Zusammengefasst hieße die Reformformel, die in die Aufwandsseite des Staatshaushalts mit einer Null-Buchung einzustellen wäre: Runter mit Steuer- und Abgabensätzen, Lohnnebenkosten, Bürokratiebarrieren und Gesetzeshürden – rauf mit Beschäftigung, Einkommen und Staatseinnahmen.

Sozialpartnerschaft im neuen Gewand

Das Neue Denken sollte mit dem Besinnen auf alte Stärken beginnen. Das Erfolgsmodell des Wiederaufstiegs Deutschlands nach dem totalen Zusammenbruch zu einer der führenden Wirtschaftsmächte der Welt bestand in einer einzigartigen Gemeinschaftsleistung. Sie wurde unter kluger politischer Führung im Zusammenwirken aller sozialen Gruppen erbracht. Die politischen Parteien, Gewerkschaften und Arbeitgeberverbände, die Regierungen in Bund und Ländern, Handwerk, Landwirtschaft, Mittelstand und Industrie sowie Wissenschaft und Forschung, führende Persönlichkeiten aus Wirtschaft und Finanzwelt, aus Bundesbehörden, gemeinnützigen Organisationen und Sozialversicherungsträgern, Repräsentanten der Kirchen, des kulturellen Lebens, der Justiz und der Bundeswehr, sie alle haben im Verein mit einer leistungsbewussten Arbeitnehmerschaft ihren Teil zum weltweit bewunderten deutschen Wiederaufbau beigetragen.

_DATENAUSZUG_.

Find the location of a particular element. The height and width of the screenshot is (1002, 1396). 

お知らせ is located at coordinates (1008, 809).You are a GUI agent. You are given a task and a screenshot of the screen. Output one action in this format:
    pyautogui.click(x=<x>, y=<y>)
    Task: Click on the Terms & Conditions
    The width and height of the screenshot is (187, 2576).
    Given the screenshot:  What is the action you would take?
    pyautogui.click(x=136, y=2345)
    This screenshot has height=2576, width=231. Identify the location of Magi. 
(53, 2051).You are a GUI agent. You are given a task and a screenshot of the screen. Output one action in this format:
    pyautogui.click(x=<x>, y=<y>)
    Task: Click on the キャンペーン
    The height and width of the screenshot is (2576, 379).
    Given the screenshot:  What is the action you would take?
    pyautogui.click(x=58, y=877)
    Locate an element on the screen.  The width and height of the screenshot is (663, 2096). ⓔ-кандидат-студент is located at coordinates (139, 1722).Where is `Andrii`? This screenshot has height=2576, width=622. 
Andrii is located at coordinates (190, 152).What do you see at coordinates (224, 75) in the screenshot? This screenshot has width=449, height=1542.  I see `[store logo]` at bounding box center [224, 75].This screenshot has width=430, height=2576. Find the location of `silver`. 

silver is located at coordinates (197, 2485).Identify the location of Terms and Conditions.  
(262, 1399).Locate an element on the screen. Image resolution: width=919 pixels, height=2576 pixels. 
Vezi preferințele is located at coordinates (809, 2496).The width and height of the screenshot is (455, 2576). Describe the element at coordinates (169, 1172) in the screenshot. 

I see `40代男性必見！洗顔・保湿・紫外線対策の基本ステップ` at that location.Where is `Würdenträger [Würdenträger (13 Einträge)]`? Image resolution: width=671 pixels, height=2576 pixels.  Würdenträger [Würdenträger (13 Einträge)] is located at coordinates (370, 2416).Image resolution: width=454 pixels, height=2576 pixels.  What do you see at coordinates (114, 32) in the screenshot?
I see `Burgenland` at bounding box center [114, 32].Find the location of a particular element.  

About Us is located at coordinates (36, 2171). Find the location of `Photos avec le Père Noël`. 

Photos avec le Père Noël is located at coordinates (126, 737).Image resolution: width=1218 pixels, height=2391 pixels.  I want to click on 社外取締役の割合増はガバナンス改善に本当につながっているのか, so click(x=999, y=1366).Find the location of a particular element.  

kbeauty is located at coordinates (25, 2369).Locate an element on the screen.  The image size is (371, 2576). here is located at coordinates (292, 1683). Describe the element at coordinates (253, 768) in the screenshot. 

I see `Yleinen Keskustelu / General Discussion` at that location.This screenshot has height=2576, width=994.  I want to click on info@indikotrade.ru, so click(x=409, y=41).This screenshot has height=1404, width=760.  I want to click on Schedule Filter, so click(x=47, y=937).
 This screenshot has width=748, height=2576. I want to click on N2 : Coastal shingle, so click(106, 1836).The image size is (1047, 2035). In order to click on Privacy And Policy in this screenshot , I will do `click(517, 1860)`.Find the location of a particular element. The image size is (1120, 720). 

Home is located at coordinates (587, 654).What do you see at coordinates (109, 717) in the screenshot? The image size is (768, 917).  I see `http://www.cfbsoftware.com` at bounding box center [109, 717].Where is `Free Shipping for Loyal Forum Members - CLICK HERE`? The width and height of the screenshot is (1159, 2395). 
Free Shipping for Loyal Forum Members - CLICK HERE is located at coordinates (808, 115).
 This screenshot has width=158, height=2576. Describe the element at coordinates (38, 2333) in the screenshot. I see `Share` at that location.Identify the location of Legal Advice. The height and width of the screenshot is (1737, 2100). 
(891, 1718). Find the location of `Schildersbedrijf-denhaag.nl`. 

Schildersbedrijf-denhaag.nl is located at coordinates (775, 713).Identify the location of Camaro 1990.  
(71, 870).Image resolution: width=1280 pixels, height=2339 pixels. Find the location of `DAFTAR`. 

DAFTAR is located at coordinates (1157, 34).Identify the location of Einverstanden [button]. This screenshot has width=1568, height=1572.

_ERFORDERLICHE SCHRITTE_.
[1] Beantworte zum Text über die Sozialpartnerschaft diese Fragen:
(a) Was soll laut der Reformformel gesenkt werden?
(b) Womit sollte das Neue Denken beginnen?
(c) Worin bestand das Erfolgsmodell des Wiederaufstiegs Deutschlands?
[2] Tausche im Text über die Sozialpartnerschaft „Lohnnebenkosten“ gegen „Sozialabgaben“ und gib dann den Abschnitt zwischen „Zusammengefasst hieße die“ und „Einkommen und Staatseinnahmen.“ einschließlich wieder.

_ERGEBNISSE JE AUFGABE_.
[1]
(a) Steuer- und Abgabensätze, Lohnnebenkosten, Bürokratiebarrieren und Gesetzeshürden
(b) Mit dem Besinnen auf alte Stärken
(c) In einer einzigartigen Gemeinschaftsleistung

[2]
Zusammengefasst hieße die Reformformel, die in die Aufwandsseite des Staatshaushalts mit einer Null-Buchung einzustellen wäre: Runter mit Steuer- und Abgabensätzen, Sozialabgaben, Bürokratiebarrieren und Gesetzeshürden – rauf mit Beschäftigung, Einkommen und Staatseinnahmen.